───── Provided passage ─────
# Part 1.1 - Feature Engineering for RNN Model
In this notebook, we will analyze and transform timeseries features so that we can feed them through a pre-trained RNN model in order to turn our variable-length timeseries sequences into fixed-length vectors.

In [None]:
import warnings
warnings.filterwarnings("ignore")
import math
import cudf as gd
import pandas as pd
import numpy as np
from numba import cuda
import time
import matplotlib.pyplot as plt

from utils import scatter
%matplotlib inline

print(gd.__version__)

In [None]:
PATH = "../../../../../data/plasticc_data"

### Read data

To begin, we'll look at how to engineer features from the raw training data. We'll load it in from a CSV format, and represent it as a Dataframe.

Thanks to the `read_csv` API, we can manually define all column names, types, etc., to optimize the reading/loading process. We'll have to skip the record header at the beginning of the file. This can be done by setting `skiprows=1`.

After the read is complete, we can drop the columns we don't need to save memory.

In [None]:
ts_cols = ['object_id', 'mjd', 'passband', 'flux', 'flux_err', 'detected']
ts_dtypes = ['int32', 'float32', 'int32', 'float32','float32','int32']

train_gd = gd.read_csv('%s/training_set.csv'%PATH, names=ts_cols,dtype=ts_dtypes,skiprows=1)
───── Records shown ─────
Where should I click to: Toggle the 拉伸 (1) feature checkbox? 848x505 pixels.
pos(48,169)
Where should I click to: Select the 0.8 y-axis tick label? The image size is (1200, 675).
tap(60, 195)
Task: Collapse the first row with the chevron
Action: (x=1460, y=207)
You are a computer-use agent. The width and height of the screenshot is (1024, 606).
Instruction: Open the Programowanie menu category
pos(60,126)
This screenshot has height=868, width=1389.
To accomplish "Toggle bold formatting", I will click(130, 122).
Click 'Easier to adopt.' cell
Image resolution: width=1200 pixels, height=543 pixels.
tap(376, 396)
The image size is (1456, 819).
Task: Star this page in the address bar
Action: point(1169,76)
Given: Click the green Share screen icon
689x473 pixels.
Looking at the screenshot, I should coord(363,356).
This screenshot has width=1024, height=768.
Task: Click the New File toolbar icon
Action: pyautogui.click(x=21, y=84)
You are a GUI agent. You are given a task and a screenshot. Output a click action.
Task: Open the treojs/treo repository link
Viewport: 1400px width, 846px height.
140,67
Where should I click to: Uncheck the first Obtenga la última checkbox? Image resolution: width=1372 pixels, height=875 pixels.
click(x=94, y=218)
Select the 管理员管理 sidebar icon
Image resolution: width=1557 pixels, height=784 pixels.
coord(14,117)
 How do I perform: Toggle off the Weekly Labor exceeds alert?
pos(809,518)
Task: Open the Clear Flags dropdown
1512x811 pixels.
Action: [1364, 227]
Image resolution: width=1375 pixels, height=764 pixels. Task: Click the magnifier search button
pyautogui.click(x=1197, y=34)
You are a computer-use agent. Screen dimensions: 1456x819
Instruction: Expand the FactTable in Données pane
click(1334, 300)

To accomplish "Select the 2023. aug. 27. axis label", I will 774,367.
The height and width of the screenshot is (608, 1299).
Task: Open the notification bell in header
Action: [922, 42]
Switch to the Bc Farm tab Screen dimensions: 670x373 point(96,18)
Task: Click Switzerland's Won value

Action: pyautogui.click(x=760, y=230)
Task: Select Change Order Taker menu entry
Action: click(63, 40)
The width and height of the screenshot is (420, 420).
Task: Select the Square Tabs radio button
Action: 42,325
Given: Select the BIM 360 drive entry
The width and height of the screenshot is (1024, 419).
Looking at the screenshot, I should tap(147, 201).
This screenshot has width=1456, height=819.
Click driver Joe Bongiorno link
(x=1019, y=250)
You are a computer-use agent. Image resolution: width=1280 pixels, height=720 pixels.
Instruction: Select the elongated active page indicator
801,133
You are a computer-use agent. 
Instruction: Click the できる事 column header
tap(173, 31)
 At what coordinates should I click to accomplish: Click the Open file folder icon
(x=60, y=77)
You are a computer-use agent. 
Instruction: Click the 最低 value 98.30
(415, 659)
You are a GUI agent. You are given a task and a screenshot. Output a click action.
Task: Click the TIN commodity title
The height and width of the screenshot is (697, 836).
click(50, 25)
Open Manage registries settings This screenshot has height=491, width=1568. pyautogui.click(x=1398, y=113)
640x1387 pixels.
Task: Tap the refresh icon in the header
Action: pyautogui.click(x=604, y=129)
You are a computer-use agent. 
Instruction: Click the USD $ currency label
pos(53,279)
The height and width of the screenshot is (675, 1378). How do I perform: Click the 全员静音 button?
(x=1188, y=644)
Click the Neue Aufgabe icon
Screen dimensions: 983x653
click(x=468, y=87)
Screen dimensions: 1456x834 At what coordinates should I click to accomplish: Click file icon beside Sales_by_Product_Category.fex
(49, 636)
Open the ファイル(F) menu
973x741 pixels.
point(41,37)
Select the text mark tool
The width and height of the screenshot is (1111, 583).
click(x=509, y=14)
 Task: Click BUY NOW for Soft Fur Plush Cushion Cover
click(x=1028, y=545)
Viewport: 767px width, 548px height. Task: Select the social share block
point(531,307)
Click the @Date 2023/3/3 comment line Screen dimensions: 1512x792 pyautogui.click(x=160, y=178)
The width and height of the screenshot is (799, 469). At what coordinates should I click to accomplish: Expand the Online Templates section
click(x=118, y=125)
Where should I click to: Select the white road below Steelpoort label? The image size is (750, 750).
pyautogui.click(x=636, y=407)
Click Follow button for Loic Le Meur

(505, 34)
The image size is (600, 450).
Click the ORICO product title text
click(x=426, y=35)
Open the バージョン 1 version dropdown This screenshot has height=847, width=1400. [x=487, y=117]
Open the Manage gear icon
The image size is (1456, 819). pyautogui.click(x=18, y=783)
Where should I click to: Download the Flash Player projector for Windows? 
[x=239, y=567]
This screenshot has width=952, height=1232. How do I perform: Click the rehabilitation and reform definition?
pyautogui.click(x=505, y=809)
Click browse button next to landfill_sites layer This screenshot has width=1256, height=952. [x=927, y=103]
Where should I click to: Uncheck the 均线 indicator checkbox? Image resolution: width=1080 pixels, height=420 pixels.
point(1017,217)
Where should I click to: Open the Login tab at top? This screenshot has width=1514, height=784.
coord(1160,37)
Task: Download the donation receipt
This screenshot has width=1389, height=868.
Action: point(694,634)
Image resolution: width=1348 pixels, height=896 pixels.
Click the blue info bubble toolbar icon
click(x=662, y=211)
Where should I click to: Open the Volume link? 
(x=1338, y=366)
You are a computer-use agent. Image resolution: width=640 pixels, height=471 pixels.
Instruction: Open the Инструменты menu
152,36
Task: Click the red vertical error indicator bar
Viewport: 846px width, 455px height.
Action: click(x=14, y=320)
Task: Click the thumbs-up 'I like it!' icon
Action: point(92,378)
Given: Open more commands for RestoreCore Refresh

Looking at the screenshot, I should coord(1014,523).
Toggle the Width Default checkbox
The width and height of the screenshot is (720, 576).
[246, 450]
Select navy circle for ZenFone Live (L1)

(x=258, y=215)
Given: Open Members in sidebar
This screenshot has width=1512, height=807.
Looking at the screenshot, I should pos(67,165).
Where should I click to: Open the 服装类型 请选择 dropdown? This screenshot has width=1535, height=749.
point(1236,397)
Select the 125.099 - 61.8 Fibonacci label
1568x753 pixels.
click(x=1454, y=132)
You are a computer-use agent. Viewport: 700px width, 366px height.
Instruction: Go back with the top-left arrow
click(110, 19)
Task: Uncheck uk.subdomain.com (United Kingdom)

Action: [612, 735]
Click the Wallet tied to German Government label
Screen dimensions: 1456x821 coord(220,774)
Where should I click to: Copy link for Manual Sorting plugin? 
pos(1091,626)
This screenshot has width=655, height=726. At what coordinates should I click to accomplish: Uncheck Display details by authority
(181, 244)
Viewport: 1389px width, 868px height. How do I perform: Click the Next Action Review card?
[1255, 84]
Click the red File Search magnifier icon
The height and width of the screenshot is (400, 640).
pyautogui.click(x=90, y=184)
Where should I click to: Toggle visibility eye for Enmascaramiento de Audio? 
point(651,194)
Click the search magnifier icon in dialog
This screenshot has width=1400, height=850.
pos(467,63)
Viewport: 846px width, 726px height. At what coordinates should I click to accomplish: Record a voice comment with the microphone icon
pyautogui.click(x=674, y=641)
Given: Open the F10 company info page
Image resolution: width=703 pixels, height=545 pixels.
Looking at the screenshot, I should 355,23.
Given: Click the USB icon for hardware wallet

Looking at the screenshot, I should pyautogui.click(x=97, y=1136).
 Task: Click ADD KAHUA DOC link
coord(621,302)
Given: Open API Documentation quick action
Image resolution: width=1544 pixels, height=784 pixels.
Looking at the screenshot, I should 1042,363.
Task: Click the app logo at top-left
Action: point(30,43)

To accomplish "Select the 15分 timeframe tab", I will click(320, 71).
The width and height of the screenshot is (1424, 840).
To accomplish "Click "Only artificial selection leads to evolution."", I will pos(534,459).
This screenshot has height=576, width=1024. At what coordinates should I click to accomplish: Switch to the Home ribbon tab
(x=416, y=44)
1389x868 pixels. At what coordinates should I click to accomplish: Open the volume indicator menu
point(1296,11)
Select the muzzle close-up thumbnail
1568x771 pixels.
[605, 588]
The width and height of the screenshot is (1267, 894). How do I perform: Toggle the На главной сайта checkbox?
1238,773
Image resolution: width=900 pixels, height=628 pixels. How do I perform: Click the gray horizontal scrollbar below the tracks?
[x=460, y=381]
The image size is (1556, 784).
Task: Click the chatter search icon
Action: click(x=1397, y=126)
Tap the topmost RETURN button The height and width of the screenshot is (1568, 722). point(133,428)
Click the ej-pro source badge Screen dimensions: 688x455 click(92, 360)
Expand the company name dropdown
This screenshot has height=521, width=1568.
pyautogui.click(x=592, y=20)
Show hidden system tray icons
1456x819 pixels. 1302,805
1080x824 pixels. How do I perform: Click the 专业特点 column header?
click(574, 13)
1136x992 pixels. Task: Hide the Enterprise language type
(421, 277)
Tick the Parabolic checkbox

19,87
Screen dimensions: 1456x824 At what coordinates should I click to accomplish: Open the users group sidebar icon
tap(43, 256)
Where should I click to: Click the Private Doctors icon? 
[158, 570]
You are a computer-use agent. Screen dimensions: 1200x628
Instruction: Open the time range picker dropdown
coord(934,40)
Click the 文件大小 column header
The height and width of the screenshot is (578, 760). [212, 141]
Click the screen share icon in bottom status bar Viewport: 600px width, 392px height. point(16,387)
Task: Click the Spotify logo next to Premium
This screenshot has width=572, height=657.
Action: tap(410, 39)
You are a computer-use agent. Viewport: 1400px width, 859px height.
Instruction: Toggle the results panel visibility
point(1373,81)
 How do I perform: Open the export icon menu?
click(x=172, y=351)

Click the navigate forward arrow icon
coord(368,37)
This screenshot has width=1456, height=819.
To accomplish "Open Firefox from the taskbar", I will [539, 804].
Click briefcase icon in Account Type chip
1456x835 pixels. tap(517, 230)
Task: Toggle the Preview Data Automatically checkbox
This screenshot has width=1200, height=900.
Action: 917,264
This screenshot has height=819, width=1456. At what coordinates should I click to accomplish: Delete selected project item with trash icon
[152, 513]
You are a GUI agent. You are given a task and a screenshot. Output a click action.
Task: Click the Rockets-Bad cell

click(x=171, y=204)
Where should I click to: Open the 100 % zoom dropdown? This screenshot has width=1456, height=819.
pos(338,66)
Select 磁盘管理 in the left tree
─────
What you need to do →
a) In the RNN feature engineering notebook, which `read_csv` setting skips the record header at the start of the file?
b) Pick up the RNN feature engineering notebook after its final line and keep writing it in the same style.

Exercise answers →
a) `skiprows=1`

b)
test_gd = gd.read_csv('%s/test_set_sample.csv'%PATH, names=ts_cols,dtype=ts_dtypes,skiprows=1)

train_gd.drop_column('detected')
test_gd.drop_column('detected')

In [None]:
train_gd.head().to_pandas()

### Normalization

Let's histogram the `flux` and `flux_err` values to get a feel for their distributions. 

We can use `hist()` from Pandas to generate histograms. To access the Pandas API from cuDF, we'll have to call `to_pandas()` to copy the data to the host and convert it to a Pandas Dataframe.

A quick look at the output suggests that most of the binned values occur near the zeroth bin. To exemplify the shape of the distribution, we can perform a logarithmic transformation.

A couple more details worth noting here:
- There are extreme negative values in `flux`, which cannot be log-transformed. We will need to clip them.
- The `flux_err` is entirely non-negative; so, we can apply log-transform directly

In [None]:
fig, axs = plt.subplots(1,2, figsize=(20, 5))
ax = train_gd.flux.to_pandas().hist(ax=axs[0])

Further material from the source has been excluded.